17th October 2006, 21:50
I've always been an admirer of Ellerman ships - nice design and colour scheme, etc.
I wonder if anyone can confirm and give the story behind an incident involving an Ellerman ship in the late 50's or early 60's. I remember seeing a City ship alongside the shipyards in Colombo harbour with a heavy list and we were told that she had hit a reef just south of Colombo the previous week. She looked as though she might have been floating on her tanktops and I think a lot of pumping was going on. I've often wondered about her in the intervening years and would be grateful for any information about the incident and her subsequent career.
17th October 2006, 22:17
I apologise for changing the subject but with reference to your pics of MAHRONDA in drydock at Colombo - was this a routine drydocking?
Like you I was an admirer of some of the Ellerman classes - City of Oxford class in particular.
Entering Tilbury Docks in the mid 1960's on MAGDAPUR we hit an Ellerman ship (cannot remember her name) just aft of the accommodation. Magdapur's bow sustained a minor dent but the Ellerman ship had her deck plates set in in way of the sheer strake. Magdapur was not blessed with a lot af astern power and that coupled with the stern tug not swinging our stern round were the main factors.
18th October 2006, 00:35
hello Peter, I was on a Brock ship in Colombo, would have been 1957 to 1960, when a brand new City boat on her maiden voyage sailed out for the East. Some hours later she limped back in, tied up hurriedly alongside the quay just ahead of us and proceeded to settle in the water till she touched the bottom ever so gently.

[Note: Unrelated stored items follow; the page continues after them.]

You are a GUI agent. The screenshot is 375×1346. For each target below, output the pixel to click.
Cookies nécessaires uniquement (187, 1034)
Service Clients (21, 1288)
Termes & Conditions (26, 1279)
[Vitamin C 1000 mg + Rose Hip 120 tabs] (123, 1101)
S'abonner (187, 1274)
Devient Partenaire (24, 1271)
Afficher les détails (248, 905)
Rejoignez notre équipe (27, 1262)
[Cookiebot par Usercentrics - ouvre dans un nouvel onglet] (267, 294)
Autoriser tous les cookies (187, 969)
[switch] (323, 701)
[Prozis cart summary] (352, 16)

We heard that some passengers pressed the Captain to go in closer as they were passing either Mount Lavinia or Galle (I forget) so they could have a closer look,. He did that and tore a hole in the bottom on the coral. I can't remember the ships name just now.
18th October 2006, 01:26
Thanks Harry - at least I'm not imagining it!
2nd November 2006, 21:34
Peter B/ Harry N
I have just been looking through an early "Ships in Focus-Record 21".

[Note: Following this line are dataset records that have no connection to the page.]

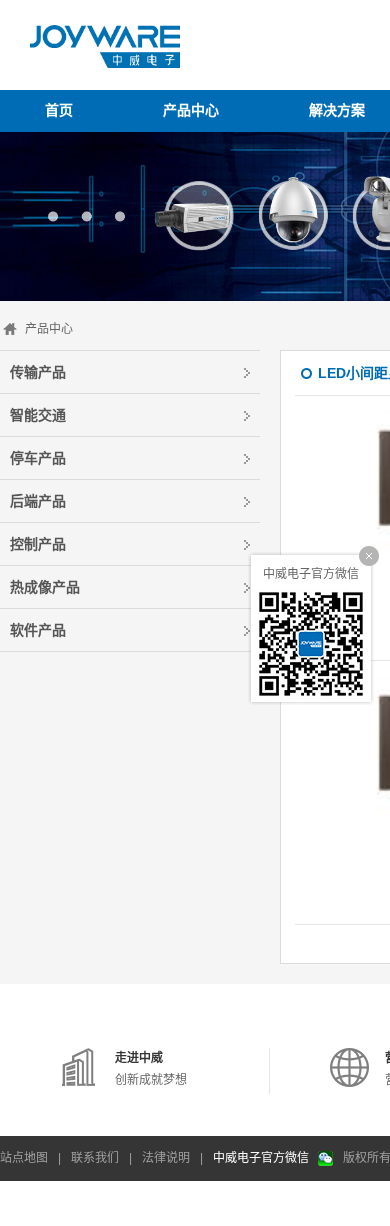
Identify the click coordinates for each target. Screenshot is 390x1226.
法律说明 (166, 1158)
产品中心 (49, 329)
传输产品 (38, 372)
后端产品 (38, 501)
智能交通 (38, 415)
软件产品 (38, 630)
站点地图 (24, 1158)
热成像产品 (45, 587)
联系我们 (95, 1158)
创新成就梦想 (151, 1069)
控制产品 (38, 544)
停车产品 (38, 458)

The Ellerman ship in question was City of Ottowa of the City of Oxford Class.
She had sailed from Colombo for Calcutta on 16th March 1961. At 16,30, ten minutes after dropping the pilot the Master set course for Calcutta and ordered "Full Away". He was using a large scale chart that extended only about 6 miles into the intended course. The 3/O who had been on the bridge with the Master was relieved by the C/O as the new course was set.
The Master and C/O discussed ship's business, two minor alterations were made to avoid fishing vessels course. At 17.15 City of Ottowa hit rocky bottom at speed, although she did not remain fast considerable damage was done necessitating immediate return to Colombo.
The subsequent court of inquiry held that the Master's failure to set a correct course and keep a good lookout were the cause of the accident.
If the correct smaller scale chart had been used it wouyld have been seen that the course set was taking the ship into shoal waters. The Master's certificate was suspended for 18 months. The C/O had his master's certificate suspended for 12 months. The two alterations in course he had made to avoid the fishing vessels was evidence that he was in charge of the watch. City of Ottowa was renamed City of Leeds in 1971.
3rd November 2006, 22:12
Many thanks for your comprehensive reply which answers all my questions. A sad incident with which all navigators will empathise. As third Mate on the Matheran one morning the Captain and I were looking for the beacon which would let us alter course into Port Sudan. It was very hazy and these beacons were bits of iron and a cage stuck on reefs. We altered course at what we were convinced was the correct one only to have another dead ahead about 5 minutes later. Luckly I spotted it in time - hard-a-starboard and we were OK, but I often think about it and sweat a little! Thanks again for posting a great reply.